While many students grab a bite to eat and chat with friends in the Ferguson Center, Michael Royko works on a business plan for potential investors. Royko, a sophomore majoring in chemical engineering, is one of 24 University of Alabama students participating in the Neuro Start Up Challenge. The Neuro Challenge is a STEM project where four teams of six students choose one of 15 National Institute of Health patents and form a workable business plan for that technology.
“The technology’s there, but they haven’t commercialized it or made it a product,” Royko said. “Our challenge is to make it into a business model.”
Rob Morgan, executive director of Innovation Initiatives, said an assortment of faculty, attorneys and business leaders help the teams. Each university has several teams that will compete against each other. The winner will be financed to start a real business based on their plans for the technology.
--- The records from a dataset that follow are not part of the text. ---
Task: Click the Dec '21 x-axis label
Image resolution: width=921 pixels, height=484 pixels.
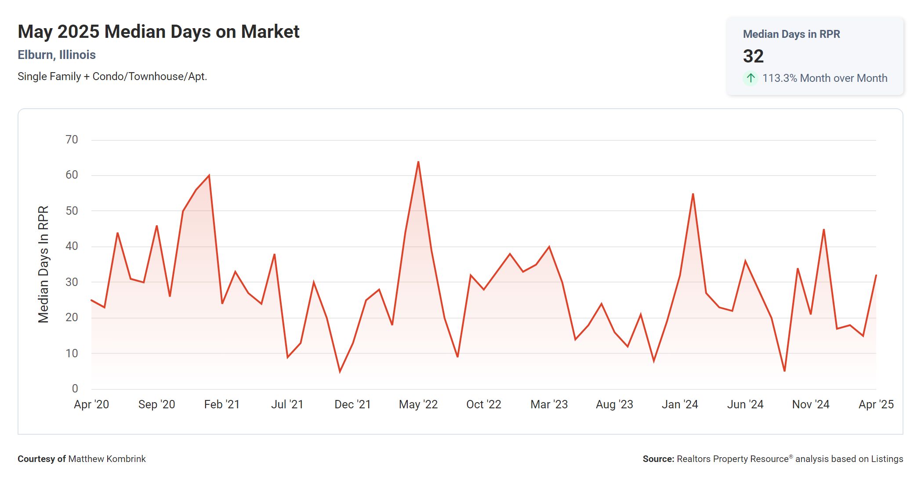Action: point(352,404)
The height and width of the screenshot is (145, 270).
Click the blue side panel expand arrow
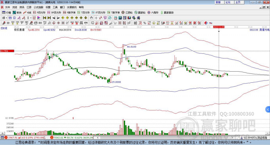point(268,109)
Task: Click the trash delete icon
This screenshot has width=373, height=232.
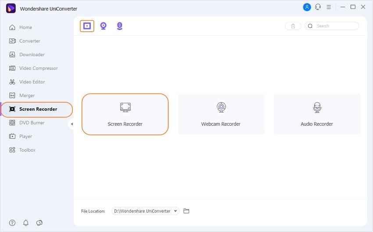Action: click(293, 26)
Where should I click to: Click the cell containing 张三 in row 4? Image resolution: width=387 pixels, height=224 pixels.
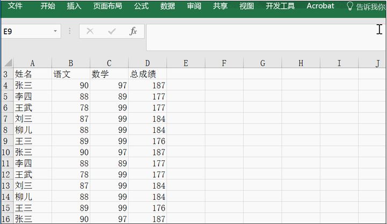[32, 85]
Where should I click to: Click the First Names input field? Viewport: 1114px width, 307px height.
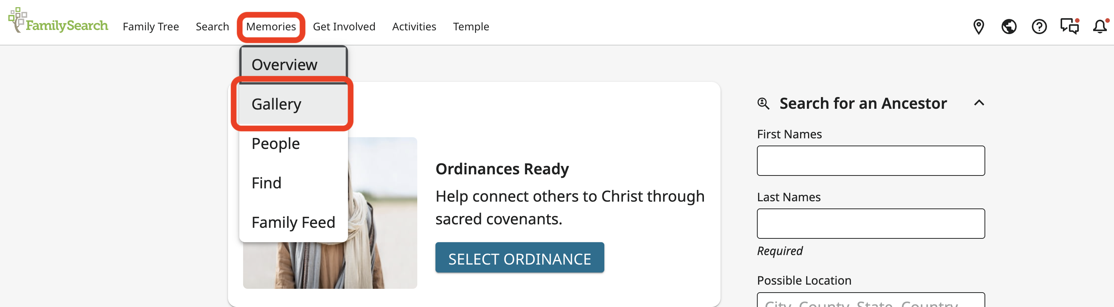coord(871,161)
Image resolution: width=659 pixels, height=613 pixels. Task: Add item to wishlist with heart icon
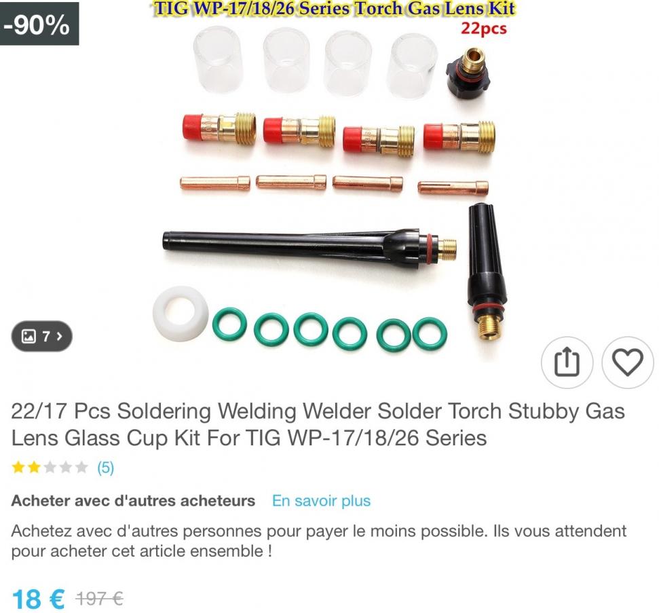pos(628,362)
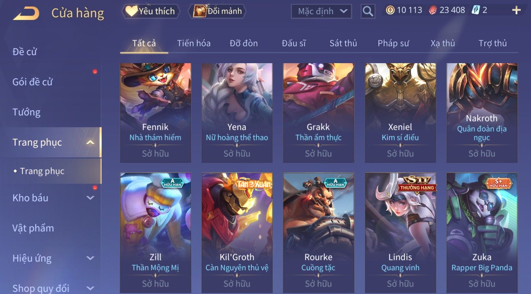Viewport: 531px width, 294px height.
Task: Open the search magnifier icon
Action: (368, 11)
Each team has to submit a letter of intent, a summary of the business model, and create an elevator pitch before the final presentation. Andrew Talbert, a junior majoring in math, who participated in the challenge last year said the teams have a lot of hard work ahead before they’re ready to pitch to investors.
“It’s all about developing this extremely detailed business model,” Talbert said. “You really got to show that you understand not just the product, but what you plan to do with it.”
Royko is on a team working to create a business plan for a diagnostic that detects and treats the John Cunningham Virus. JCV, which has a 50 percent mortality rate, lies dormant in the stomach but once in the blood stream, it can cause brain swelling. Royko said working with the unpredictability and obscurity of viruses has made his team’s project challenging.
“We have to raise awareness. A lot of people can have it and never know. Your doctor might not know what’s happening.”
Having worked on last year’s Breast Cancer Challenge, Talbert said the experiences have already helped prepare him for internships and future employment. Morgan said the challenge gives students valuable real world experience.
“It gives them different context than what they would get in a classroom,” he said. “They can actually see how commercialization of a high-tech product comes about.”
From her past experience working on the Breast Cancer Challenge, Megan Torman, a senior majoring in chemical engineering, said the biggest challenge teams face is doing research on their projects and then understanding that research.
“This would be impossible without a team,” she said. “Through delegation of research and tasks, and regular meetings to update one another, it is much easier to gather a lot of information in a relatively short amount of time.”
Looking at the potential of technology, Torman said she hopes her work this year will make a difference in people’s lives, a sentiment Talbert agrees with.
“The thought that we could one day run a company that could save or make someone’s life better is exciting,” Talbert said.
The challenge is beneficial because it helps transform patents for technology that might fall dormant into viable commercial products.
“In the United States, we have a pretty good factory for creating new technology, but we have sort of dropped the ball on taking those technologies and creating commercial products from them,” Morgan said. “There’s never been a good process of transferring patents over into industry, but this challenge can help that.”